Saved data entries:
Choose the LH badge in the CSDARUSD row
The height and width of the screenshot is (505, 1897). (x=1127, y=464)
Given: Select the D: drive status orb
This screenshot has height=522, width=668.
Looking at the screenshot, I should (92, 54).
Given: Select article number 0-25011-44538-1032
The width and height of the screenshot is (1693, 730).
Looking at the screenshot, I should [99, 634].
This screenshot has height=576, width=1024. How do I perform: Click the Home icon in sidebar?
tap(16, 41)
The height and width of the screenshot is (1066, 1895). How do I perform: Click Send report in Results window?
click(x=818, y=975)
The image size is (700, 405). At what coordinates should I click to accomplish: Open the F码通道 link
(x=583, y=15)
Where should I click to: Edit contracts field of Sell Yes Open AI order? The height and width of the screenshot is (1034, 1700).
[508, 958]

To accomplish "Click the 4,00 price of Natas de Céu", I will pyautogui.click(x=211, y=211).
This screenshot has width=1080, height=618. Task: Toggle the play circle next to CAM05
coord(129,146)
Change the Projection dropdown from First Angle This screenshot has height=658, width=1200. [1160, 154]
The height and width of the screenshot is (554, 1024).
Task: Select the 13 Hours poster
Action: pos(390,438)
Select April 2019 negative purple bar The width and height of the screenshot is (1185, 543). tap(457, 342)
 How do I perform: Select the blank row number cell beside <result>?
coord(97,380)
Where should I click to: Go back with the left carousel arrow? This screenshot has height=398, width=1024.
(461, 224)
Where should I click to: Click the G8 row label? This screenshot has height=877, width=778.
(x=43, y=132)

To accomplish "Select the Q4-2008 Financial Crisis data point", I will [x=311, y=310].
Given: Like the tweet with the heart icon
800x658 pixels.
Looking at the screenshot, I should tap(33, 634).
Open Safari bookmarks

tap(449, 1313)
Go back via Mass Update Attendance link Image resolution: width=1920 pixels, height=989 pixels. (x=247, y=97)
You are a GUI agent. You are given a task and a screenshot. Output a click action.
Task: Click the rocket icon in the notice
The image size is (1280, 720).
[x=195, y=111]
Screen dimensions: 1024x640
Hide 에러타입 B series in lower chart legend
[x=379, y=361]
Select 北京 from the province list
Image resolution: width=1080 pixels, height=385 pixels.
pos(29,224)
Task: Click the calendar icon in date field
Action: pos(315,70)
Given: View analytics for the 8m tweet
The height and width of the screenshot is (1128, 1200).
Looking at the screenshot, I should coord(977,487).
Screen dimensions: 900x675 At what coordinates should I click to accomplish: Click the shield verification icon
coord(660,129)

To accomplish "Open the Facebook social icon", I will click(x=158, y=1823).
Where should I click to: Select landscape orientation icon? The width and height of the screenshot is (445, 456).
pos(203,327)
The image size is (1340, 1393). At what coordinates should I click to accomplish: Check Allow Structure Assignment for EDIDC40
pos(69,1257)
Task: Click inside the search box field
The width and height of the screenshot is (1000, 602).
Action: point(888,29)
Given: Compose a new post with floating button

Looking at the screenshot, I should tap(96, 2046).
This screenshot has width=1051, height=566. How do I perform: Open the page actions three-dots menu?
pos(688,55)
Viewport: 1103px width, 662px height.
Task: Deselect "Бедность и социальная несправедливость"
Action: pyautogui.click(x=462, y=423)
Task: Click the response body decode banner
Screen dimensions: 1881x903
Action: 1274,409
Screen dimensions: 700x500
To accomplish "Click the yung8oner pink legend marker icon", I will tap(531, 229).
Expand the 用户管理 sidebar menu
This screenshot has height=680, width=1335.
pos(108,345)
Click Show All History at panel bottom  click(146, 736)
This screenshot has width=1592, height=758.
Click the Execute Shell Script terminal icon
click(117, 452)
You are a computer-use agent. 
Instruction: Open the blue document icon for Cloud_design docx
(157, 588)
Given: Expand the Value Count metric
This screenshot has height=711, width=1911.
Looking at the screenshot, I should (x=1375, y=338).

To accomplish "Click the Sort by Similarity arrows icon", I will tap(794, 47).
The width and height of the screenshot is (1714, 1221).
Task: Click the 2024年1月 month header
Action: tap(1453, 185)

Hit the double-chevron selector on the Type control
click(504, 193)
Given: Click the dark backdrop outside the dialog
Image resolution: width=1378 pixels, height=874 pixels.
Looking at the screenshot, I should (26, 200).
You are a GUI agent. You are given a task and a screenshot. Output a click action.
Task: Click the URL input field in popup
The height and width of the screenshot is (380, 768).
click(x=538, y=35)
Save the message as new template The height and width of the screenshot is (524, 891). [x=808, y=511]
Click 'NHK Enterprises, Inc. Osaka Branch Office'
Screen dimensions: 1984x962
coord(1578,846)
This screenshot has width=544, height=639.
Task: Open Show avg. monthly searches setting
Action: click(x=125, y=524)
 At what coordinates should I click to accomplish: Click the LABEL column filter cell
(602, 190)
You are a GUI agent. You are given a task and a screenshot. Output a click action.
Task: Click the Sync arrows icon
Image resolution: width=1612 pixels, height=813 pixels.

— Goal of the exercise —
Please quote the records above exactly, without skipping a line.

— Task solution —
Choose the LH badge in the CSDARUSD row
The height and width of the screenshot is (505, 1897). (x=1127, y=464)
Given: Select the D: drive status orb
This screenshot has height=522, width=668.
Looking at the screenshot, I should (92, 54).
Given: Select article number 0-25011-44538-1032
The width and height of the screenshot is (1693, 730).
Looking at the screenshot, I should [99, 634].
This screenshot has height=576, width=1024. How do I perform: Click the Home icon in sidebar?
tap(16, 41)
The height and width of the screenshot is (1066, 1895). How do I perform: Click Send report in Results window?
click(x=818, y=975)
The image size is (700, 405). At what coordinates should I click to accomplish: Open the F码通道 link
(x=583, y=15)
Where should I click to: Edit contracts field of Sell Yes Open AI order? The height and width of the screenshot is (1034, 1700).
[508, 958]

To accomplish "Click the 4,00 price of Natas de Céu", I will pyautogui.click(x=211, y=211).
This screenshot has width=1080, height=618. Task: Toggle the play circle next to CAM05
coord(129,146)
Change the Projection dropdown from First Angle This screenshot has height=658, width=1200. [1160, 154]
The height and width of the screenshot is (554, 1024).
Task: Select the 13 Hours poster
Action: pos(390,438)
Select April 2019 negative purple bar The width and height of the screenshot is (1185, 543). tap(457, 342)
 How do I perform: Select the blank row number cell beside <result>?
coord(97,380)
Where should I click to: Go back with the left carousel arrow? This screenshot has height=398, width=1024.
(461, 224)
Where should I click to: Click the G8 row label? This screenshot has height=877, width=778.
(x=43, y=132)

To accomplish "Select the Q4-2008 Financial Crisis data point", I will [x=311, y=310].
Given: Like the tweet with the heart icon
800x658 pixels.
Looking at the screenshot, I should tap(33, 634).
Open Safari bookmarks

tap(449, 1313)
Go back via Mass Update Attendance link Image resolution: width=1920 pixels, height=989 pixels. (x=247, y=97)
You are a GUI agent. You are given a task and a screenshot. Output a click action.
Task: Click the rocket icon in the notice
The image size is (1280, 720).
[x=195, y=111]
Screen dimensions: 1024x640
Hide 에러타입 B series in lower chart legend
[x=379, y=361]
Select 北京 from the province list
Image resolution: width=1080 pixels, height=385 pixels.
pos(29,224)
Task: Click the calendar icon in date field
Action: pos(315,70)
Given: View analytics for the 8m tweet
The height and width of the screenshot is (1128, 1200).
Looking at the screenshot, I should coord(977,487).
Screen dimensions: 900x675 At what coordinates should I click to accomplish: Click the shield verification icon
coord(660,129)

To accomplish "Open the Facebook social icon", I will click(x=158, y=1823).
Where should I click to: Select landscape orientation icon? The width and height of the screenshot is (445, 456).
pos(203,327)
The image size is (1340, 1393). At what coordinates should I click to accomplish: Check Allow Structure Assignment for EDIDC40
pos(69,1257)
Task: Click inside the search box field
The width and height of the screenshot is (1000, 602).
Action: point(888,29)
Given: Compose a new post with floating button

Looking at the screenshot, I should tap(96, 2046).
This screenshot has width=1051, height=566. How do I perform: Open the page actions three-dots menu?
pos(688,55)
Viewport: 1103px width, 662px height.
Task: Deselect "Бедность и социальная несправедливость"
Action: pyautogui.click(x=462, y=423)
Task: Click the response body decode banner
Screen dimensions: 1881x903
Action: 1274,409
Screen dimensions: 700x500
To accomplish "Click the yung8oner pink legend marker icon", I will tap(531, 229).
Expand the 用户管理 sidebar menu
This screenshot has height=680, width=1335.
pos(108,345)
Click Show All History at panel bottom  click(146, 736)
This screenshot has width=1592, height=758.
Click the Execute Shell Script terminal icon
click(117, 452)
You are a computer-use agent. 
Instruction: Open the blue document icon for Cloud_design docx
(157, 588)
Given: Expand the Value Count metric
This screenshot has height=711, width=1911.
Looking at the screenshot, I should (x=1375, y=338).

To accomplish "Click the Sort by Similarity arrows icon", I will tap(794, 47).
The width and height of the screenshot is (1714, 1221).
Task: Click the 2024年1月 month header
Action: tap(1453, 185)

Hit the double-chevron selector on the Type control
click(504, 193)
Given: Click the dark backdrop outside the dialog
Image resolution: width=1378 pixels, height=874 pixels.
Looking at the screenshot, I should (26, 200).
You are a GUI agent. You are given a task and a screenshot. Output a click action.
Task: Click the URL input field in popup
The height and width of the screenshot is (380, 768).
click(x=538, y=35)
Save the message as new template The height and width of the screenshot is (524, 891). [x=808, y=511]
Click 'NHK Enterprises, Inc. Osaka Branch Office'
Screen dimensions: 1984x962
coord(1578,846)
This screenshot has width=544, height=639.
Task: Open Show avg. monthly searches setting
Action: click(x=125, y=524)
 At what coordinates should I click to accomplish: Click the LABEL column filter cell
(602, 190)
You are a GUI agent. You are given a task and a screenshot. Output a click action.
Task: Click the Sync arrows icon
Image resolution: width=1612 pixels, height=813 pixels.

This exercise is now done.